Member of the Montana Senate from the 16th district
- In office January 2, 2017 – January 4, 2021
- Preceded by: Jonathan Windy Boy
- Succeeded by: Mike Fox

Member of the Montana House of Representatives from the 31st district
- In office January 4, 2011 – January 7, 2013
- Preceded by: Margarett Campbell
- Succeeded by: Bridget Smith

Member of the Montana Senate from the 16th district
- In office January 3, 2005 – January 5, 2009
- Preceded by: Gary Perry
- Succeeded by: Jonathan Windy Boy

Member of the Montana House of Representatives from the 98th district
- In office January 4, 1999 – January 3, 2005
- Succeeded by: Holly Raser

Personal details
- Born: September 27, 1942 (age 83) Poplar, Montana, U.S.
- Party: Democratic
- Education: Dawson College

= Frank Smith (Montana politician) =

American politician

Frank J. Smith (born September 27, 1942) is an American politician.

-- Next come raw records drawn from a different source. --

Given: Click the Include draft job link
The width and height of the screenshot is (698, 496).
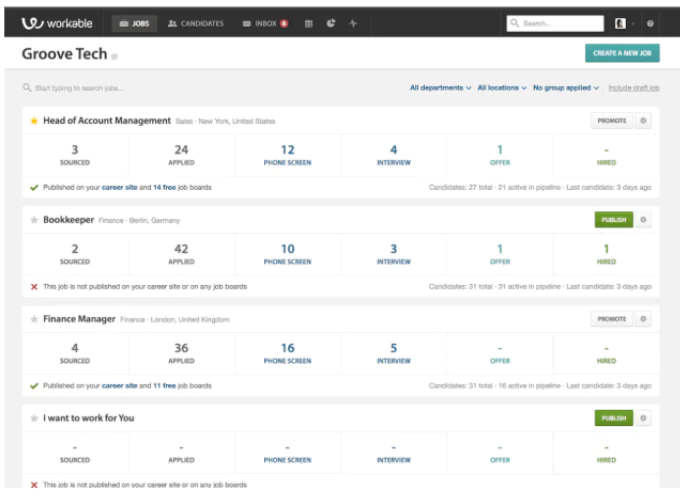Looking at the screenshot, I should (x=634, y=88).
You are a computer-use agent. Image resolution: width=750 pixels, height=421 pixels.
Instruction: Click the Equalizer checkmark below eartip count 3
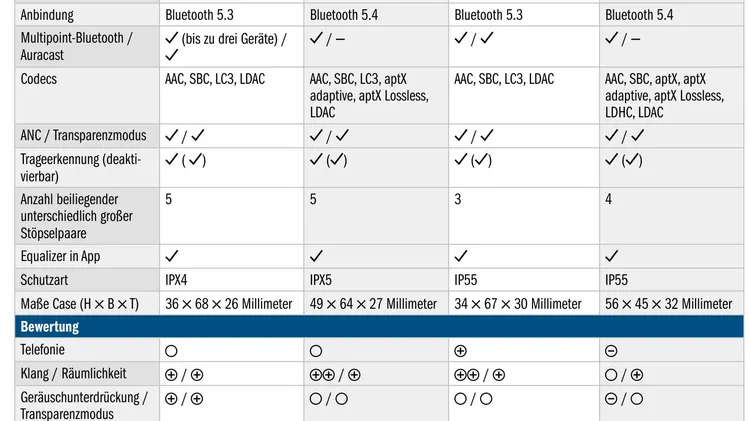(461, 256)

He is a Democratic member for the 31st district of the Montana House of Representatives. He has served four sessions for the Montana Senate and seven for the House of Representatives.

Smith first ran for office in 1998 for the 98th district of the House of Representatives. He worked three terms in that position. In 2004 he ran unopposed for Senate District 16. He ended his four year term in 2008. Smith ran unopposed for House District 31 in 2010 and served one session. During the 2016 elections he was a candidate again for the 16th senate district. He defeated G. Bruce Meyers and served another four year term.

After that he ran unopposed for the 31st house district in 2020. He faced challenger Arlie W. Gordon in 2022 and won with only 54% of the vote. In 2024 he defeated challenger Kevin Taylor with 60% of the vote, successfully keeping his seat.

Smith is a member of the American Indian Caucus. He is of Assiniboine and Sioux descent.